■ Aim of the exercise
Below this line is the material. Write out only its lines from the one containing "Where should I click to: Share" through the one containing "Task: Follow the Learn more link", both kept, exactly.

■ Dataset records
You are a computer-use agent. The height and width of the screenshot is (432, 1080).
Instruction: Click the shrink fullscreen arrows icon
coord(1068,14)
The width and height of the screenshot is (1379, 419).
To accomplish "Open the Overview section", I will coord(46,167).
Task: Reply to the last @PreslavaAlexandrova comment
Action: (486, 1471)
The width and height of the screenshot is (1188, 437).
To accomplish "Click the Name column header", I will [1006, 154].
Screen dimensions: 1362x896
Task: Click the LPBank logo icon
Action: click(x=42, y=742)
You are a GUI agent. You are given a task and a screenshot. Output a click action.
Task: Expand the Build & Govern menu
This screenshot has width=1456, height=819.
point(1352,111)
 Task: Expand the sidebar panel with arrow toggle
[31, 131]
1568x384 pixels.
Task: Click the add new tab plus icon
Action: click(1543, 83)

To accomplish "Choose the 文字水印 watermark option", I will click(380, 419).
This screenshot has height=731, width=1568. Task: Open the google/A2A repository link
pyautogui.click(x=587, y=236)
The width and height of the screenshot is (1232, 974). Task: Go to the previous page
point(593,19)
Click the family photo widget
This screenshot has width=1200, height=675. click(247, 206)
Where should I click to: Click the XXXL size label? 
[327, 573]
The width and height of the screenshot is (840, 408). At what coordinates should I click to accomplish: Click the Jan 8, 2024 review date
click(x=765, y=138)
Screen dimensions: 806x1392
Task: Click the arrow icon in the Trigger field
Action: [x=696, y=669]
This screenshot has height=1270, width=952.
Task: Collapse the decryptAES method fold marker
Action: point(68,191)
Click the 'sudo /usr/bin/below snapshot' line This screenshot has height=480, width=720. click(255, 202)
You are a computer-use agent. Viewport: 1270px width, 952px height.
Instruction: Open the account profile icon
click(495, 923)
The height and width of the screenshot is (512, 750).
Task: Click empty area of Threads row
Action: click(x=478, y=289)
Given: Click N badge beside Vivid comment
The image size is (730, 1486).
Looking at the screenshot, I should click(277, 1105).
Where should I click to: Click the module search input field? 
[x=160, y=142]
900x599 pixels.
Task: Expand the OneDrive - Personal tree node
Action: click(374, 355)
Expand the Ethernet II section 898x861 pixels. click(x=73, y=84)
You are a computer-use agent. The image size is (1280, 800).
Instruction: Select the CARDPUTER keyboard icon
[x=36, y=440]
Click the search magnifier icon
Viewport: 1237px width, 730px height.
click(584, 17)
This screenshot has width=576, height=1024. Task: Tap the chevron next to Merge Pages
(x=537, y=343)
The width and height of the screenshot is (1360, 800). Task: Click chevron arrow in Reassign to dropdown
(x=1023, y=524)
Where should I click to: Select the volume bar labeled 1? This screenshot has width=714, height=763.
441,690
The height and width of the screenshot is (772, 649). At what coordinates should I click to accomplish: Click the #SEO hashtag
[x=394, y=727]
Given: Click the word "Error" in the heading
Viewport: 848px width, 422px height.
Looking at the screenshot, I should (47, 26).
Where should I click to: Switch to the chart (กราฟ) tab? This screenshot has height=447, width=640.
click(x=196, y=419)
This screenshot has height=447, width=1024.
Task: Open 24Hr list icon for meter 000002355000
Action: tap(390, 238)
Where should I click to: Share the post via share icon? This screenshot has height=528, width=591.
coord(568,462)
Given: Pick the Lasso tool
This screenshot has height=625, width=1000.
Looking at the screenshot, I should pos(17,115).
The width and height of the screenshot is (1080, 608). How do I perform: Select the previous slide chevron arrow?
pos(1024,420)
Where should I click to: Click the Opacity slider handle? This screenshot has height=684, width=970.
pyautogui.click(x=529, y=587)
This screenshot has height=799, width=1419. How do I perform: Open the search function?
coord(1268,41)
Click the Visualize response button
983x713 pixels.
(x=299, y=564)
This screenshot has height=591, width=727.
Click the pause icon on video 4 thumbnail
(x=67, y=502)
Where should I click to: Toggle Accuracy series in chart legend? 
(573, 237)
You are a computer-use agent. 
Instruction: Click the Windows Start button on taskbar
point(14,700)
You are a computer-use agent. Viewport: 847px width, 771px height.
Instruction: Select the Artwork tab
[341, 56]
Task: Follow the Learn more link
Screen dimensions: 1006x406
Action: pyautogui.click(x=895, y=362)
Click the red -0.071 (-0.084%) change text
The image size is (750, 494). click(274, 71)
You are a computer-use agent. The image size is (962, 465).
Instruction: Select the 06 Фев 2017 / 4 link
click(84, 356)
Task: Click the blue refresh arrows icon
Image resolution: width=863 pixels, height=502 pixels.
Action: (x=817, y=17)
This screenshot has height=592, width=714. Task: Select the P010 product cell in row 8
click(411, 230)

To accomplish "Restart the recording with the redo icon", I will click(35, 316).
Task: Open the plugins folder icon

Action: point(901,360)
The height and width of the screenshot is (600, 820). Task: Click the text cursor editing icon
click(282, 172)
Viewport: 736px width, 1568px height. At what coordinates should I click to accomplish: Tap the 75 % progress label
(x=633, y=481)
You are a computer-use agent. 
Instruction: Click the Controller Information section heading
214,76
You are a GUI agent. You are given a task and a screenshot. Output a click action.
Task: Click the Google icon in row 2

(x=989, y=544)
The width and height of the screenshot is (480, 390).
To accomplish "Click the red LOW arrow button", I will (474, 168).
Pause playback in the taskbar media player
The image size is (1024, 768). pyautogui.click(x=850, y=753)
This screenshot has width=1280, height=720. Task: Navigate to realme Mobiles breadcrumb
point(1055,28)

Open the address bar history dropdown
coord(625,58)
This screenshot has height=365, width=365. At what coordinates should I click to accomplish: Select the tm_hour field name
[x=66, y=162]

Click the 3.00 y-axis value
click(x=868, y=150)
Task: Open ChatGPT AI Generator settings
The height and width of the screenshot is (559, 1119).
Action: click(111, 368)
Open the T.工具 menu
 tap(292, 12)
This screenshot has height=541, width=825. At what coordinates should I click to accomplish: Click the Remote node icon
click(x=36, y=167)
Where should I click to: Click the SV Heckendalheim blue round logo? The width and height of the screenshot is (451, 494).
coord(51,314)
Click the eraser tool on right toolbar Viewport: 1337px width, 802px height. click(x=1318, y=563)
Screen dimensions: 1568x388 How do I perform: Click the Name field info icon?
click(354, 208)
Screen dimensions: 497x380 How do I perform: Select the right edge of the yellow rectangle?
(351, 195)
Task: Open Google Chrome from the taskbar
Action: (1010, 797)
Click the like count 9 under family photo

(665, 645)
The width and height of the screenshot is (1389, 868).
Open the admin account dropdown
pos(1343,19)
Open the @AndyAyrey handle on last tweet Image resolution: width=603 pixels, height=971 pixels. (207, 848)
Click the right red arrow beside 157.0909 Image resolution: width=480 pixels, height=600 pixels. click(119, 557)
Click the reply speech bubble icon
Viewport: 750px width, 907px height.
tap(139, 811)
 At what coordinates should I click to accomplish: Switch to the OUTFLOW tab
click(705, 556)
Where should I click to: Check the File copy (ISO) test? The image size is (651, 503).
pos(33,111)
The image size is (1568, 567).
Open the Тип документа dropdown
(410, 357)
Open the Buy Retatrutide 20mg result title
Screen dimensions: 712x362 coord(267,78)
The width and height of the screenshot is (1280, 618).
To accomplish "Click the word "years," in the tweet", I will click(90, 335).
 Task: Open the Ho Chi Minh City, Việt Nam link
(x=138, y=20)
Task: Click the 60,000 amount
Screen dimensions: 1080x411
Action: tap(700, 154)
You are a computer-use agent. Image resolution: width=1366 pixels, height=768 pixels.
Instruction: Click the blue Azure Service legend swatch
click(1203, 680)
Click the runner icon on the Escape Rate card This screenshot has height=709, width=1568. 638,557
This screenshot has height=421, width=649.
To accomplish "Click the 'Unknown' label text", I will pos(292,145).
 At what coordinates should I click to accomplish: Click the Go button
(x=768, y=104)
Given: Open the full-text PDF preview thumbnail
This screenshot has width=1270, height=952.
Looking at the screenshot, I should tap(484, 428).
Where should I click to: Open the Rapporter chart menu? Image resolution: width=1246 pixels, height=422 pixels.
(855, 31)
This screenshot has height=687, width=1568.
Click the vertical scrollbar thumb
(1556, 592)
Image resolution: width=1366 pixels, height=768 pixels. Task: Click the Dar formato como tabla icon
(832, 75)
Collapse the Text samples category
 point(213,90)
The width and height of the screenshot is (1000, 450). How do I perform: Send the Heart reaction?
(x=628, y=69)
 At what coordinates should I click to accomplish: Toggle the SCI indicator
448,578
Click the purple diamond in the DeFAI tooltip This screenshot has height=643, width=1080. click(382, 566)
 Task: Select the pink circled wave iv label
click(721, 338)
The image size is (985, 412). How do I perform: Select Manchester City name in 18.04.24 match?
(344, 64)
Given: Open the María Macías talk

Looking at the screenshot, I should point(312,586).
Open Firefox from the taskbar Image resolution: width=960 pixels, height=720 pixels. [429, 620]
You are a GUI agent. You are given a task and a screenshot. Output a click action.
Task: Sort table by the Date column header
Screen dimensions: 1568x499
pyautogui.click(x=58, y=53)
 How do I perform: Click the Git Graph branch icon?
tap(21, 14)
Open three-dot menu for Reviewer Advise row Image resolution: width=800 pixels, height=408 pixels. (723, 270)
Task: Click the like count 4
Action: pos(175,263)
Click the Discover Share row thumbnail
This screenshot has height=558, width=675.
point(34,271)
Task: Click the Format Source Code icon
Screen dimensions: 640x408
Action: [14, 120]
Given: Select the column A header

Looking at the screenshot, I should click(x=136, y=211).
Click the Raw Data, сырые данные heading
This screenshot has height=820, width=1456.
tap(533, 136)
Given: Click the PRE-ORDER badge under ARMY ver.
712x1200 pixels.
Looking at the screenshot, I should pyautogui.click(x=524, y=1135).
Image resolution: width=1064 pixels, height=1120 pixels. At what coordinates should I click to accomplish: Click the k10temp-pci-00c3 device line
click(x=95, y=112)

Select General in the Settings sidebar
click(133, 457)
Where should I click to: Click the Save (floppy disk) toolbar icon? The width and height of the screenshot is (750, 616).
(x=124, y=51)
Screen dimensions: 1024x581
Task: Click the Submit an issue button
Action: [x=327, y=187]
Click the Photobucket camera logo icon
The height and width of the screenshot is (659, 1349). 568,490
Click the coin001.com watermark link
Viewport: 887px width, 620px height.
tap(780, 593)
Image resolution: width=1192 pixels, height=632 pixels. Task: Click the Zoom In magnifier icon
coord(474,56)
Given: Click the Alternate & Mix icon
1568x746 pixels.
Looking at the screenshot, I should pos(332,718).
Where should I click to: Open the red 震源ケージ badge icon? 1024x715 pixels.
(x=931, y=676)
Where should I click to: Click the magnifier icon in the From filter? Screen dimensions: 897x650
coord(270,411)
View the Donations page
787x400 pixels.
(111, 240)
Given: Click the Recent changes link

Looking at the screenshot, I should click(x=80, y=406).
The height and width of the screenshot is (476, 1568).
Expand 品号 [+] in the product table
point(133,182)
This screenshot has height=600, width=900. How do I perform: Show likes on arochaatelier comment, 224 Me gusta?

■ Your response
Where should I click to: Share the post via share icon? This screenshot has height=528, width=591.
coord(568,462)
Given: Pick the Lasso tool
This screenshot has height=625, width=1000.
Looking at the screenshot, I should pos(17,115).
The width and height of the screenshot is (1080, 608). How do I perform: Select the previous slide chevron arrow?
pos(1024,420)
Where should I click to: Click the Opacity slider handle? This screenshot has height=684, width=970.
pyautogui.click(x=529, y=587)
This screenshot has height=799, width=1419. How do I perform: Open the search function?
coord(1268,41)
Click the Visualize response button
983x713 pixels.
(x=299, y=564)
This screenshot has height=591, width=727.
Click the pause icon on video 4 thumbnail
(x=67, y=502)
Where should I click to: Toggle Accuracy series in chart legend? 
(573, 237)
You are a computer-use agent. 
Instruction: Click the Windows Start button on taskbar
point(14,700)
You are a computer-use agent. Viewport: 847px width, 771px height.
Instruction: Select the Artwork tab
[341, 56]
Task: Follow the Learn more link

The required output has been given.